[RFC 03/11] drm: introduce drm evictable LRU

Zeng, Oak oak.zeng at intel.com
Fri Nov 3 04:04:39 UTC 2023



> -----Original Message-----
> From: Christian König <christian.koenig at amd.com>
> Sent: Thursday, November 2, 2023 9:24 AM
> To: Zeng, Oak <oak.zeng at intel.com>; dri-devel at lists.freedesktop.org; intel-
> xe at lists.freedesktop.org
> Cc: Thomas.Hellstrom at linux.intel.com; felix.kuehling at amd.com;
> airlied at gmail.com; Welty, Brian <brian.welty at intel.com>
> Subject: Re: [RFC 03/11] drm: introduce drm evictable LRU
> 
> Am 02.11.23 um 05:32 schrieb Oak Zeng:
> > drm LRU manager is introuced for resource eviction purpose. It maintains
> > a LRU list per resource type.
> 
> Shouldn't we first add the possible resource types in a separate patch?

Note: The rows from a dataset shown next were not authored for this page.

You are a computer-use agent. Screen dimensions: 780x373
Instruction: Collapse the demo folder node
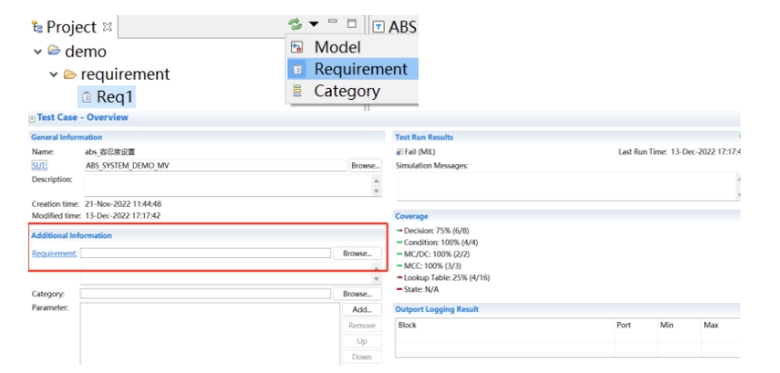click(x=38, y=52)
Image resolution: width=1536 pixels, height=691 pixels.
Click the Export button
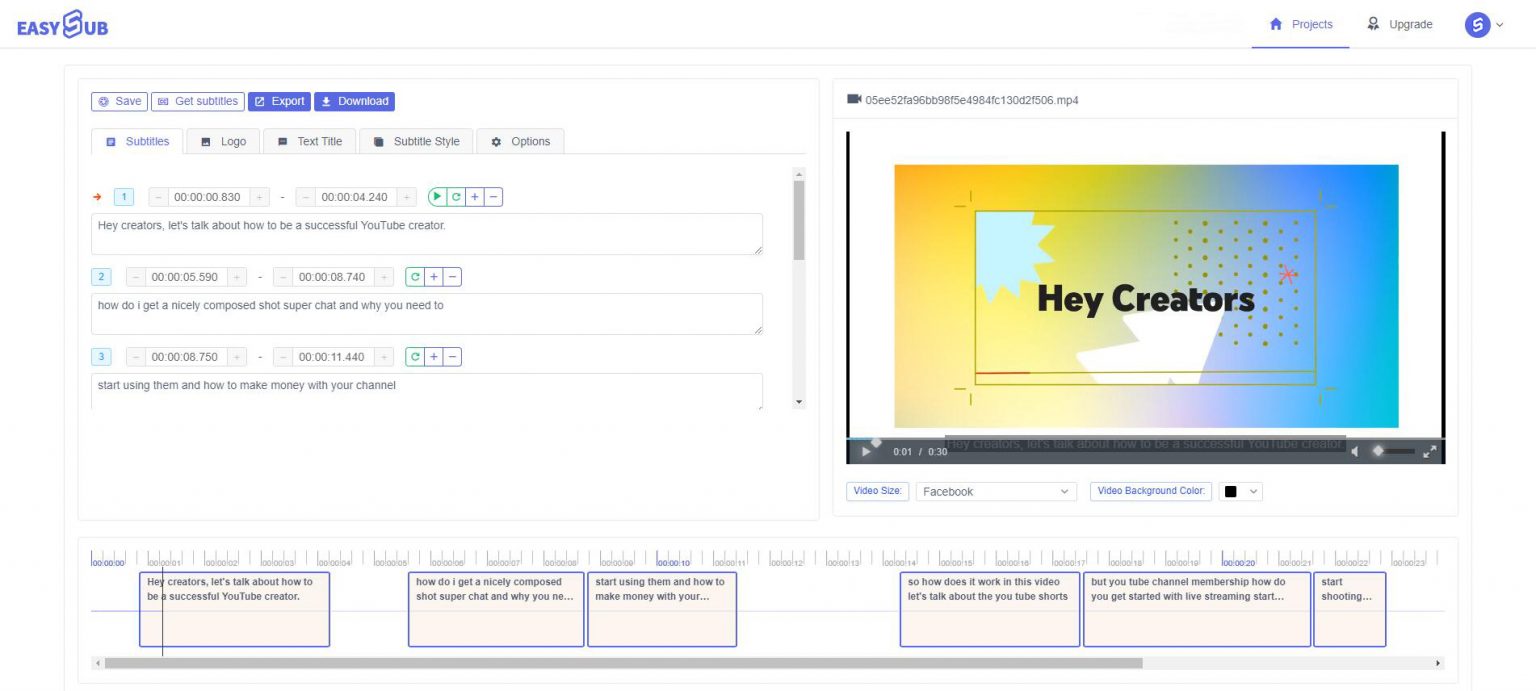[x=279, y=101]
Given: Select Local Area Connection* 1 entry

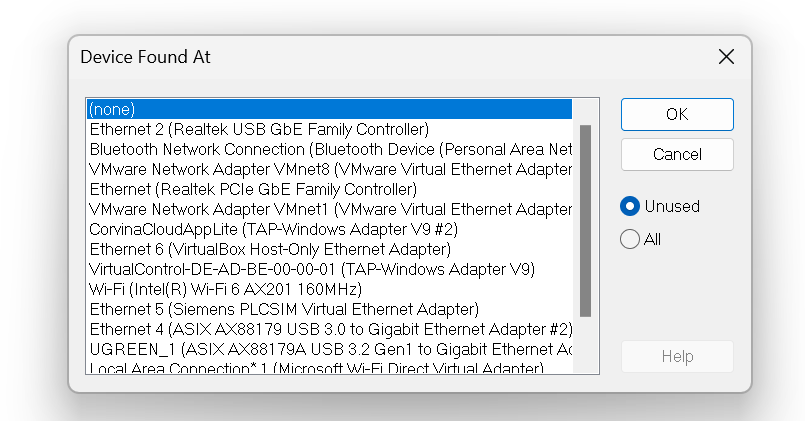Looking at the screenshot, I should (329, 367).

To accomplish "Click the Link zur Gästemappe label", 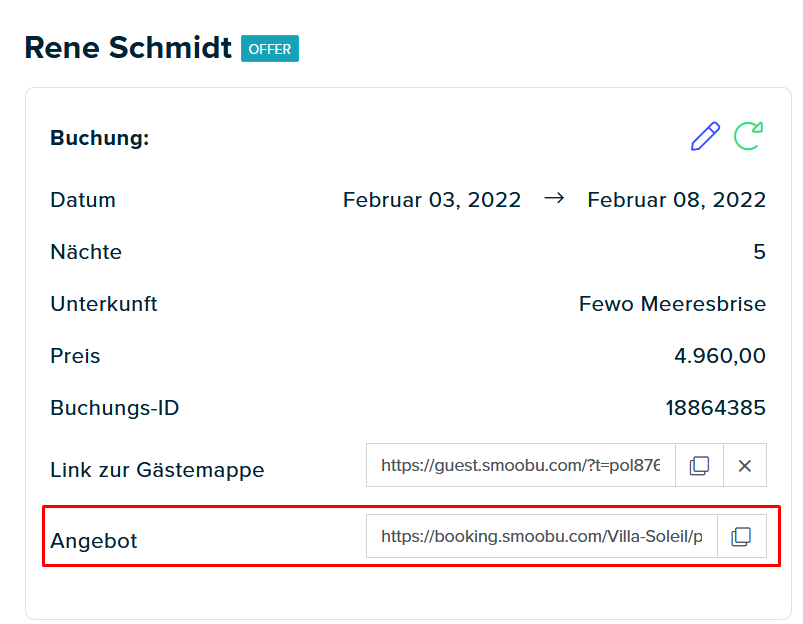I will point(157,470).
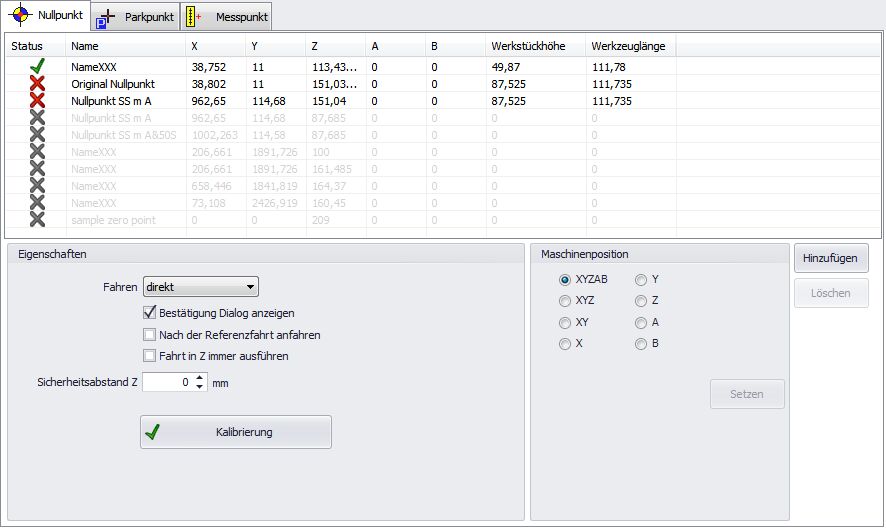Click the Messpunkt tab ruler icon
The width and height of the screenshot is (886, 528).
click(x=196, y=17)
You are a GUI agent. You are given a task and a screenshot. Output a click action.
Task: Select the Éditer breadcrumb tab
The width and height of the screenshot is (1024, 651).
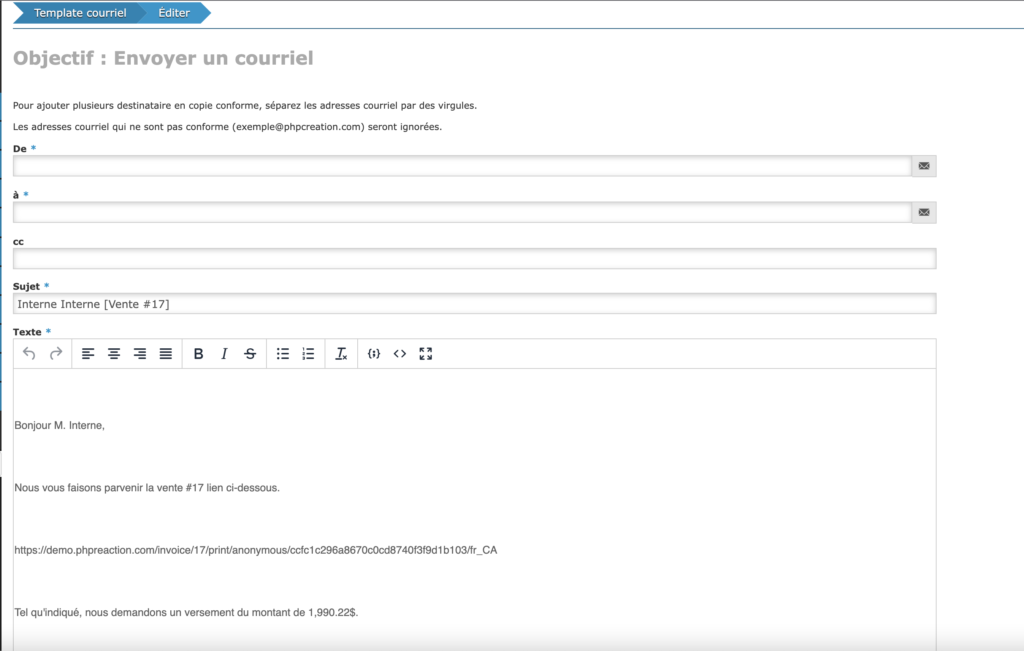point(174,13)
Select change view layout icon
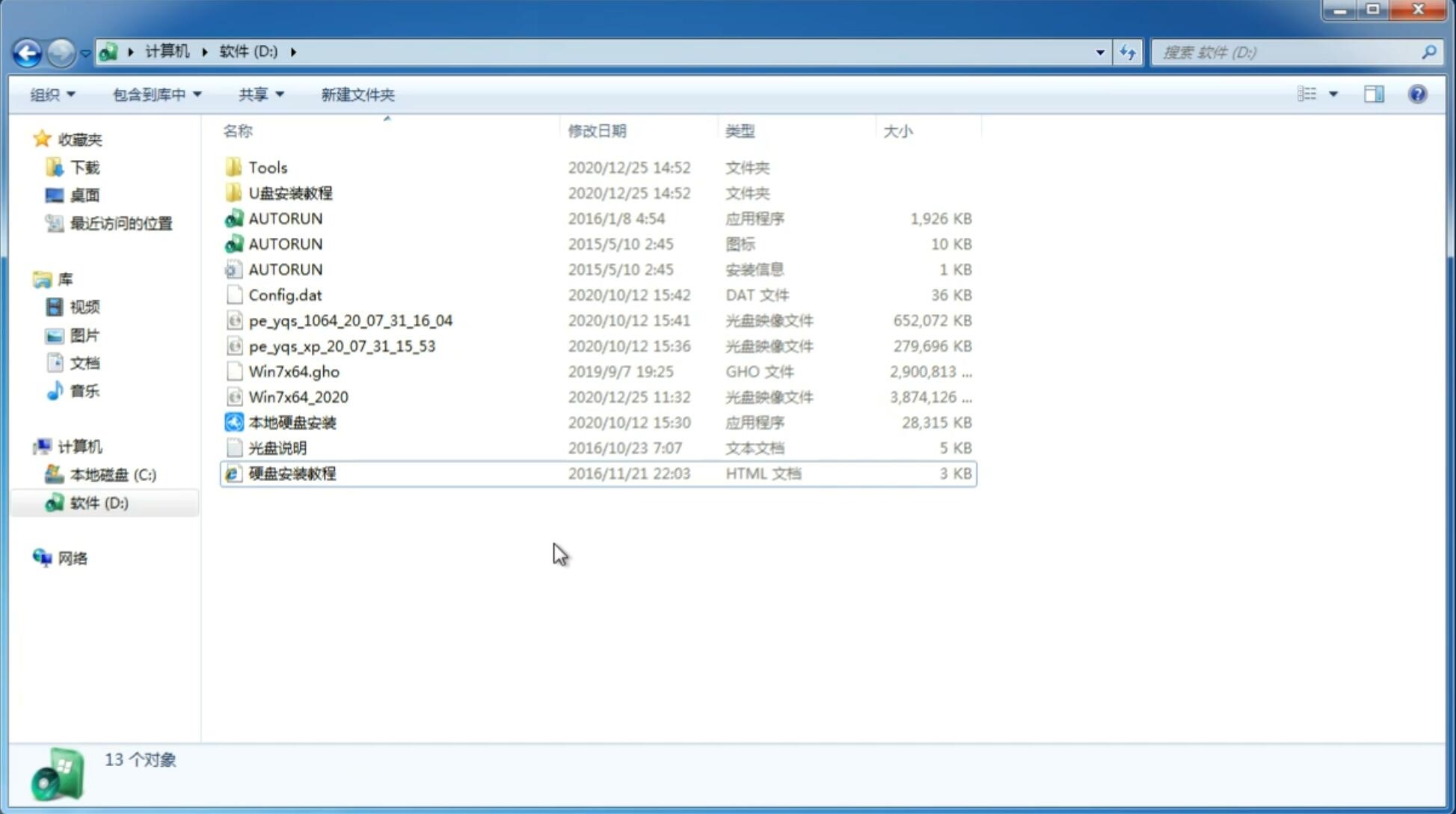The image size is (1456, 814). click(x=1315, y=93)
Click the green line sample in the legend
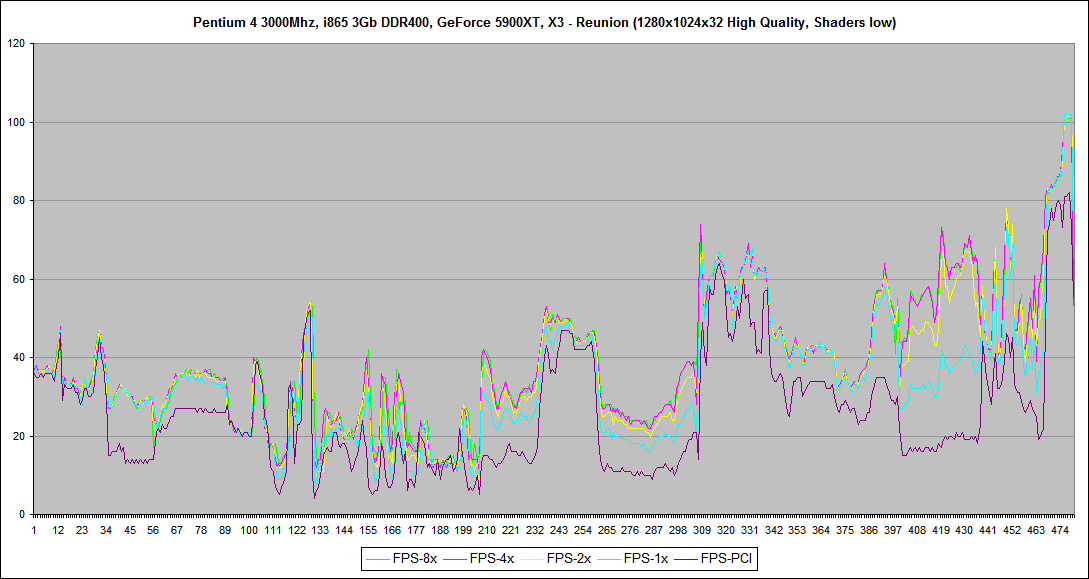Image resolution: width=1089 pixels, height=579 pixels. tap(376, 560)
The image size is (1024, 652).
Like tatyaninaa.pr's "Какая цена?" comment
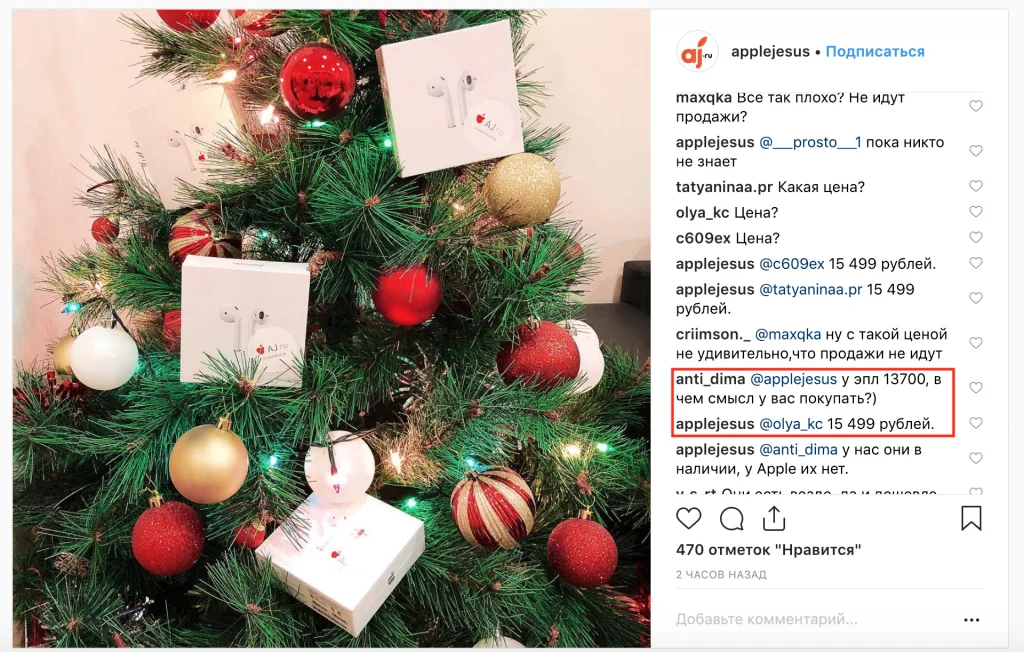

Resource type in my description message is not a good name. for resource type we have:
System memory
Gpu stolen memory
Normal gpu vram

Some device such as Intel's pvc has sub-device concept (it is called tile in xe driver). For such device, we create multiple vram type ttm resource manager and multiple lru manager, one for each sub-device...So currently we only defined a DRM_NUM_MEM_TYPES in lru manager, but not defining each resource (memory) type. 
> 
> >   It provides functions to add or remove
> > resource to or from the list. It also provides function to retrieve the
> > first entity on the LRU list.
> 
> + functions to iterate over them.

Yes basic iterate functions are implemented in this patch. Will add it to description message.
> 
> >
> > drm LRU manager also provides functions for bulk moving resources
> > on the LRU lists.
> >
> > drm LRU manager also does very basic memory accounting function, i.e.,
> > LRU manager keeps a size of this resource type and a usage member
> > for how much of resource has been added to this LRU manager's LRU
> > list. TTM resource manager memory accounting functoins such as
> > struct ttm_resource_manager::size and struct ttm_resource_manger::usage
> > are still kept. In the future, when SVM codes are in the picture,
> > those memory accounting functions need some rework to consider
> > the memory used by both TTM and SVM.
> 
> Please keep in mind that this structure needs to extremely small to be
> usable for SVM. E.g. struct page size small :)
> 
> At least HMM based implementations ideally wants to have one for each
> page or something like that.

Very good point. List node and eviction function pointer are necessary for drm_lru_entity. I will look whether we can remove other members. At least we can remove the drm_device pointer if we make drm_device base class of ttm_device as you suggested in previous patch comment.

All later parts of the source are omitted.